Et le plateau vocal ? Bon Sarastro de Georg Zeppenfeld ; donc le Tamino (ardent, de plus en plus lumineux) de Bernard Richter, la Pamina de Julia Kleiter hélas tendue dans les aigus. Le Papageno de Markus Werba apporte une contribution sans défaillance, un peu raide (la Papagena est immédiatement mieux chantante, plus naturelle et exaltée), et la Reine de la nuit de Mandy Friedrich très engagée délivre un portrait éruptif d’une mère honteusement manipulatrice.

Schwarz-Kleiter-Richter-WerbaSur les planches, Jens-Daniel Her­zog accumule des idées sans beaucoup de cohérence ni d’esthétisme : son approche théâtrale relève de l’atelier expérimental, un bazar illustré qui combine par fragments des séquences et des visuels plutôt éclectiques. Se fondant sur la volonté de Mozart de développer un opéra populaire, le scénographe garde un œil réducteur sur le fil de l’histoire, schématisant à l’extrême une histoire plus complexe entre le bien et le mal sur la manipulation au nom d’un idéal, où les vieilles haines générationnelles – Sarastro et sa secte (ici satanique) et la Reine de la nuit-, s’affrontent, sacrifiant leurs enfants dans un labyrinthe désenchanté, sans issue. La musique comme le sens du conte maçonnique expriment une toute autre réalité que cette lecture prosaïque et linéaire aux costumes laids (palmes de l’horreur pour les blouses et les uniformes en cosmonautes des prêtres de la fratrie de Sarastro ; passons par ailleurs, l’option des 3 garçons vieillis artificiellement, – ne sont-ils pas de vrais sages, guides utiles dans l’initiation de Tamino). Tout cela manque et d’humour léger et d’onirisme enchanteur. S’il n’était la musique divinement dirigée, le spectacle d’ouverture de Salzbourg 2012 manquerait singulièrement de poésie visuelle, d’enchantement. Après tout ne s’agit-il pas de la Flûte d’enchantée ?

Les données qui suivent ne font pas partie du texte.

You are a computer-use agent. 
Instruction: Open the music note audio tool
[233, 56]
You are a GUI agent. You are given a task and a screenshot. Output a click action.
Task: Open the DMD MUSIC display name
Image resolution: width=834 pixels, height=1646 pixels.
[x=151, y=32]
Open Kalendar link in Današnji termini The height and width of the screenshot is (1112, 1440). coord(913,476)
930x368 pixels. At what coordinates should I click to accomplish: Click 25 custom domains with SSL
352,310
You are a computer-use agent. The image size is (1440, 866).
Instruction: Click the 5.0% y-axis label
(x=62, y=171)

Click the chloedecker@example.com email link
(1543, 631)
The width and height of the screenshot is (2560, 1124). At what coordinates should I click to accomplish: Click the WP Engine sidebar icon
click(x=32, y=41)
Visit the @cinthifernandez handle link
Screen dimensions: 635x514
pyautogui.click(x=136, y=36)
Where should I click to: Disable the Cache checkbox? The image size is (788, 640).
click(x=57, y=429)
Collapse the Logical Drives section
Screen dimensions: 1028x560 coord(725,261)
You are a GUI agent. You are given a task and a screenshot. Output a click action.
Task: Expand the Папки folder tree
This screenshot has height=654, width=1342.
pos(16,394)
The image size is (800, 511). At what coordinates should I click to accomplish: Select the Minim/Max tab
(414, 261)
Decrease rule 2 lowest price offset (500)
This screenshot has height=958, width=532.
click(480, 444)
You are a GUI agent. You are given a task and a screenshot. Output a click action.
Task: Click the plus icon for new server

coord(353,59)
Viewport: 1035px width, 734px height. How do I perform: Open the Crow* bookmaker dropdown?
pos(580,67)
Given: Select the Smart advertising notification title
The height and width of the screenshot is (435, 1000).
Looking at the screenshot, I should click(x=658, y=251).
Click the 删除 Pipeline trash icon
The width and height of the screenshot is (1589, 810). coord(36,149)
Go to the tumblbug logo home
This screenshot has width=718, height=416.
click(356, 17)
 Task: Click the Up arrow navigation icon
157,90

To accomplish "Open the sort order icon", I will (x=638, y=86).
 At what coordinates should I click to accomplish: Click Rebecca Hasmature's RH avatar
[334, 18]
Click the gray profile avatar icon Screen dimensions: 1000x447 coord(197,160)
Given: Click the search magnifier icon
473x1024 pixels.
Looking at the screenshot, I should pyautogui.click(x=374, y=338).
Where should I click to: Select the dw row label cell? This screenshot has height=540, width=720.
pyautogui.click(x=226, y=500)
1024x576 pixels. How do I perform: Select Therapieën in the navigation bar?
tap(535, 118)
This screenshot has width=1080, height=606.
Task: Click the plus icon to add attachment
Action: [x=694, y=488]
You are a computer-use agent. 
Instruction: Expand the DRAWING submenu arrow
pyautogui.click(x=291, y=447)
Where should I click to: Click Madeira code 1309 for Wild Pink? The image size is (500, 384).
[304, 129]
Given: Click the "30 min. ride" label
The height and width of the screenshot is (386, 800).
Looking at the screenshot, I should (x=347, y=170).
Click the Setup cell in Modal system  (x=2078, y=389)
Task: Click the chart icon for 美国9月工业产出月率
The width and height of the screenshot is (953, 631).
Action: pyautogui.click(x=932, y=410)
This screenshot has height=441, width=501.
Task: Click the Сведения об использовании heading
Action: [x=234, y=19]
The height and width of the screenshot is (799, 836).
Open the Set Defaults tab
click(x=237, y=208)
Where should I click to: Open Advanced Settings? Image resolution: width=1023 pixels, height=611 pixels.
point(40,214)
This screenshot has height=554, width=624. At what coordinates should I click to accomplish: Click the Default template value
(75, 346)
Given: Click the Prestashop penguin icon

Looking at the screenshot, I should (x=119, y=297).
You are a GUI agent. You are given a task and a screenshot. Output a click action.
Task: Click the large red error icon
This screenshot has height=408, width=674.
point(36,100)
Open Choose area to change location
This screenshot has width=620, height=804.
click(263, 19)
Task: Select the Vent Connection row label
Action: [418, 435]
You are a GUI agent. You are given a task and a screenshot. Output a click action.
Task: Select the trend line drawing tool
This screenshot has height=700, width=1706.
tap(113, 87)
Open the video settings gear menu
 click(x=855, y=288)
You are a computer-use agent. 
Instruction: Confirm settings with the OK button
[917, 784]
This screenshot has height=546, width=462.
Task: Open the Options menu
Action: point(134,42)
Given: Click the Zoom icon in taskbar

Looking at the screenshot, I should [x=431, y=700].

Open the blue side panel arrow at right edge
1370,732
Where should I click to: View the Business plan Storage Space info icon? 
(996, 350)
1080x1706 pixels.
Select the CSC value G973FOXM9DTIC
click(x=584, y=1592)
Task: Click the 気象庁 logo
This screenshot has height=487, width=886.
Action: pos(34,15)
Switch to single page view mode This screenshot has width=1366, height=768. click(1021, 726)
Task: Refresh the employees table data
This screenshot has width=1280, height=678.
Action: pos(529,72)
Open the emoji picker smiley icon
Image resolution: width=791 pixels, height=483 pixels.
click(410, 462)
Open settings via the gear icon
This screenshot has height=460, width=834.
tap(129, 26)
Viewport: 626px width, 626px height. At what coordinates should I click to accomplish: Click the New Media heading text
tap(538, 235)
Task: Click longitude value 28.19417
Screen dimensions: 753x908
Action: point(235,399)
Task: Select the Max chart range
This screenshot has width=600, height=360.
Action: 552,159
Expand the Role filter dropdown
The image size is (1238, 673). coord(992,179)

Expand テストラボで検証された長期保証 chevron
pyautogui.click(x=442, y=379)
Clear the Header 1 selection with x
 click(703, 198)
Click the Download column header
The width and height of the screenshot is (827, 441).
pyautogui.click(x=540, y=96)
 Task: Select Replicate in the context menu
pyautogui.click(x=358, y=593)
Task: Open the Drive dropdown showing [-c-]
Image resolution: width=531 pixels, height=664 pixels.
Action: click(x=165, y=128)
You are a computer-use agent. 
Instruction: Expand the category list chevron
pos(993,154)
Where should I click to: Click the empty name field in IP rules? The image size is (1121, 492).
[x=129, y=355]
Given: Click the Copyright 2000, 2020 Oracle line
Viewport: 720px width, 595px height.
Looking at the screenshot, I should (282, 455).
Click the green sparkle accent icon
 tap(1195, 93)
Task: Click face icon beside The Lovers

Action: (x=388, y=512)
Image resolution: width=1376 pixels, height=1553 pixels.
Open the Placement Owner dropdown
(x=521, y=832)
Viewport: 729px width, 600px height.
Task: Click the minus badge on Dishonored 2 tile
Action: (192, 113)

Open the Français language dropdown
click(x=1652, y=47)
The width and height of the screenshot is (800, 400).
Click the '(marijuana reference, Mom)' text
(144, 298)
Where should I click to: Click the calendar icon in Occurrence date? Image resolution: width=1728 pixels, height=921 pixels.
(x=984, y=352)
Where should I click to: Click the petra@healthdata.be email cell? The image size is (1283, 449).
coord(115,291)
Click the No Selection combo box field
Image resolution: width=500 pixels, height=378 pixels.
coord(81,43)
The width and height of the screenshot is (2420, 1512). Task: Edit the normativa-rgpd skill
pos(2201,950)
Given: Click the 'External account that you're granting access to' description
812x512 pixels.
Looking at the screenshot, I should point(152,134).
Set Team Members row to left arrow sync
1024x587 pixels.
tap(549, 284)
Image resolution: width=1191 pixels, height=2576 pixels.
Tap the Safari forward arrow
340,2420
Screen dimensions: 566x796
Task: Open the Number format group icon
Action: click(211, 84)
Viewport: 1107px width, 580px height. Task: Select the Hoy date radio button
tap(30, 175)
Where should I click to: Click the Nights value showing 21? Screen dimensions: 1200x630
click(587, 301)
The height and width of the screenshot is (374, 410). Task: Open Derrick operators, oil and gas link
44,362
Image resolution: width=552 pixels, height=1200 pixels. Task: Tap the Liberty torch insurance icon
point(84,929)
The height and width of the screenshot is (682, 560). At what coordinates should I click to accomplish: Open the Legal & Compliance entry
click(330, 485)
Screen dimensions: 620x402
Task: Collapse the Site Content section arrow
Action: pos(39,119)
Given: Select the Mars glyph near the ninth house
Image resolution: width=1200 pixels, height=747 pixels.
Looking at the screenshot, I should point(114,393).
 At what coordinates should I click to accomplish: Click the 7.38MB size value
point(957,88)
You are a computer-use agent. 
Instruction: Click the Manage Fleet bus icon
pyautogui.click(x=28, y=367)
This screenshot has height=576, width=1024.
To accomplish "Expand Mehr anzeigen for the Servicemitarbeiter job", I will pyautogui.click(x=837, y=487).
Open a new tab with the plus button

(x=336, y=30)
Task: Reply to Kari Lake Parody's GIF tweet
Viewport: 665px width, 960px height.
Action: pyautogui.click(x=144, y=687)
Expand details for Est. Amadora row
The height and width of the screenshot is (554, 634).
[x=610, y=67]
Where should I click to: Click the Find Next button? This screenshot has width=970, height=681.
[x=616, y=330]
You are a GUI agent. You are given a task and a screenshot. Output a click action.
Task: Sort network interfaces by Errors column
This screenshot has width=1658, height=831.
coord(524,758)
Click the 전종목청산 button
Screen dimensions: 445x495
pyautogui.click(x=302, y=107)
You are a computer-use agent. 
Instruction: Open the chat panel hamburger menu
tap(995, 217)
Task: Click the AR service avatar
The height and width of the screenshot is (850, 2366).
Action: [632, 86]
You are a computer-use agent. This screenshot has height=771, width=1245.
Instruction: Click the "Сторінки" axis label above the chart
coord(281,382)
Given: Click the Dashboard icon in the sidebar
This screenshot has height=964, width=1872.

Nouvelle production de la Flûte enchantée de Mozart dans une mise en scène de Jens-Daniel Herzog et sous la direction de Nikolaus Harnoncourt, festival de Salzbourg 2012.

Wolfgang Amadeus Mozart (1756-1791) : Die Zauberflöte, opéra en deux actes KV 620 (1791). Livret d’Emanuel Schikaneder d’après Lulu ou la Flûte enchantée d’August Jacob Liebeskind

Konzertvereinigung Wiener Staatsopernchor
Concentus Musicus Wien
Nikolaus Harnoncourt, direction
Jens-Daniel Herzog, mise en scène
décors & costumes : Mathis Neidhardt
éclairages : Stefan Bolliger
préparation des chœurs : Ernst Raffelsberger
Avec Georg Zeppenfeld (Sarastro), Bernard Richter (Tamino), Mandy Fredrich (Königin der Nacht), Julia Kleiter (Pamina), Sandra Trattnigg (Erste Dame), Anja Schlosser (Zweite Dame), Wiebke Lehmkuhl (Dritte Dame), Tölzer Knaben (Drei Knaben), Markus Werba (Papageno), Elisabeth Schwarz (Papagena), Rudolf Schasching (Manostatos), Martin Gantner (Sprecher), Lucian Krasznec (Erster Geharnischter / Erster Priester), Andreas Hörl (Zweiter Geharnischter). 2 dvd Sony classical. Parution : octobre 2014.